» **EXERCISE PROMPT**: Render every non-blank line of the rows below as a Markdown table with the columns Row and Text, numbering the lines in order.

» **INPUT RECORDS**:

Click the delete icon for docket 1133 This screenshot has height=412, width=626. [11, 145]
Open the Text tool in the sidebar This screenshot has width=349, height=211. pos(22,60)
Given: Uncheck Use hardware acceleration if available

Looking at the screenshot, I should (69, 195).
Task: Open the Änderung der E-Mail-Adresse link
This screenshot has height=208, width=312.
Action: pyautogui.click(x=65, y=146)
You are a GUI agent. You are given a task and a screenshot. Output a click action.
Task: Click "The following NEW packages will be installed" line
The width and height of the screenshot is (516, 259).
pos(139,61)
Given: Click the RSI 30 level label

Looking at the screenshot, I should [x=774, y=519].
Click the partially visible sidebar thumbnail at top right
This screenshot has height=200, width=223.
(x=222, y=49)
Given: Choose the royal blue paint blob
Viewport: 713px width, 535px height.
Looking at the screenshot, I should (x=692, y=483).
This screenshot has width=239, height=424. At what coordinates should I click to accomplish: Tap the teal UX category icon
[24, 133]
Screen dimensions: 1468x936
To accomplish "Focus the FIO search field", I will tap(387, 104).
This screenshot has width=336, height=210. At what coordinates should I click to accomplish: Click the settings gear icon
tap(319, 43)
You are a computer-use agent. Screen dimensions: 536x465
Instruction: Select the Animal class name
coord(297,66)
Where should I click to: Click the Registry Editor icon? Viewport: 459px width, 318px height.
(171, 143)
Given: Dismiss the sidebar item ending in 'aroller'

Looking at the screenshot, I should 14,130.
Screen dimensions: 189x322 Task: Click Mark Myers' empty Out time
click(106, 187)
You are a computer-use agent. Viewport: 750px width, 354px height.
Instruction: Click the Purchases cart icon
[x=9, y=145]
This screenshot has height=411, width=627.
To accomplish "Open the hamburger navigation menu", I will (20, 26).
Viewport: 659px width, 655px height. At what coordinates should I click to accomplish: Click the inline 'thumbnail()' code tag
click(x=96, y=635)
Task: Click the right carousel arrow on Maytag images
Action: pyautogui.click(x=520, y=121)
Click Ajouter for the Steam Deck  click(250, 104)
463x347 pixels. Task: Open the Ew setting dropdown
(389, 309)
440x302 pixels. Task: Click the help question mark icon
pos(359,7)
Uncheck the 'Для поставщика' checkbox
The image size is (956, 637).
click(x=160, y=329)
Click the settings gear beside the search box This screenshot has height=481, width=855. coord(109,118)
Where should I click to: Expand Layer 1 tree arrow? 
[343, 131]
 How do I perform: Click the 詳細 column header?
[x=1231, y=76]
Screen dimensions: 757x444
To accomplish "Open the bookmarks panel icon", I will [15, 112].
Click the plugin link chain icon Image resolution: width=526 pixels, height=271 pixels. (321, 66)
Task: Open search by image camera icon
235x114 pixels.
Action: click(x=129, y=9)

» **WRITTEN SOLUTION**:
| Row | Text |
|---|---|
| 1 | Click the delete icon for docket 1133 This screenshot has height=412, width=626. [11, 145] |
| 2 | Open the Text tool in the sidebar This screenshot has width=349, height=211. pos(22,60) |
| 3 | Given: Uncheck Use hardware acceleration if available |
| 4 | Looking at the screenshot, I should (69, 195). |
| 5 | Task: Open the Änderung der E-Mail-Adresse link |
| 6 | This screenshot has height=208, width=312. |
| 7 | Action: pyautogui.click(x=65, y=146) |
| 8 | You are a GUI agent. You are given a task and a screenshot. Output a click action. |
| 9 | Task: Click "The following NEW packages will be installed" line |
| 10 | The width and height of the screenshot is (516, 259). |
| 11 | pos(139,61) |
| 12 | Given: Click the RSI 30 level label |
| 13 | Looking at the screenshot, I should [x=774, y=519]. |
| 14 | Click the partially visible sidebar thumbnail at top right |
| 15 | This screenshot has height=200, width=223. |
| 16 | (x=222, y=49) |
| 17 | Given: Choose the royal blue paint blob |
| 18 | Viewport: 713px width, 535px height. |
| 19 | Looking at the screenshot, I should (x=692, y=483). |
| 20 | This screenshot has width=239, height=424. At what coordinates should I click to accomplish: Tap the teal UX category icon |
| 21 | [24, 133] |
| 22 | Screen dimensions: 1468x936 |
| 23 | To accomplish "Focus the FIO search field", I will tap(387, 104). |
| 24 | This screenshot has width=336, height=210. At what coordinates should I click to accomplish: Click the settings gear icon |
| 25 | tap(319, 43) |
| 26 | You are a computer-use agent. Screen dimensions: 536x465 |
| 27 | Instruction: Select the Animal class name |
| 28 | coord(297,66) |
| 29 | Where should I click to: Click the Registry Editor icon? Viewport: 459px width, 318px height. |
| 30 | (171, 143) |
| 31 | Given: Dismiss the sidebar item ending in 'aroller' |
| 32 | Looking at the screenshot, I should 14,130. |
| 33 | Screen dimensions: 189x322 Task: Click Mark Myers' empty Out time |
| 34 | click(106, 187) |
| 35 | You are a computer-use agent. Viewport: 750px width, 354px height. |
| 36 | Instruction: Click the Purchases cart icon |
| 37 | [x=9, y=145] |
| 38 | This screenshot has height=411, width=627. |
| 39 | To accomplish "Open the hamburger navigation menu", I will (20, 26). |
| 40 | Viewport: 659px width, 655px height. At what coordinates should I click to accomplish: Click the inline 'thumbnail()' code tag |
| 41 | click(x=96, y=635) |
| 42 | Task: Click the right carousel arrow on Maytag images |
| 43 | Action: pyautogui.click(x=520, y=121) |
| 44 | Click Ajouter for the Steam Deck  click(250, 104) |
| 45 | 463x347 pixels. Task: Open the Ew setting dropdown |
| 46 | (389, 309) |
| 47 | 440x302 pixels. Task: Click the help question mark icon |
| 48 | pos(359,7) |
| 49 | Uncheck the 'Для поставщика' checkbox |
| 50 | The image size is (956, 637). |
| 51 | click(x=160, y=329) |
| 52 | Click the settings gear beside the search box This screenshot has height=481, width=855. coord(109,118) |
| 53 | Where should I click to: Expand Layer 1 tree arrow?  |
| 54 | [343, 131] |
| 55 |  How do I perform: Click the 詳細 column header? |
| 56 | [x=1231, y=76] |
| 57 | Screen dimensions: 757x444 |
| 58 | To accomplish "Open the bookmarks panel icon", I will [15, 112]. |
| 59 | Click the plugin link chain icon Image resolution: width=526 pixels, height=271 pixels. (321, 66) |
| 60 | Task: Open search by image camera icon |
| 61 | 235x114 pixels. |
| 62 | Action: click(x=129, y=9) |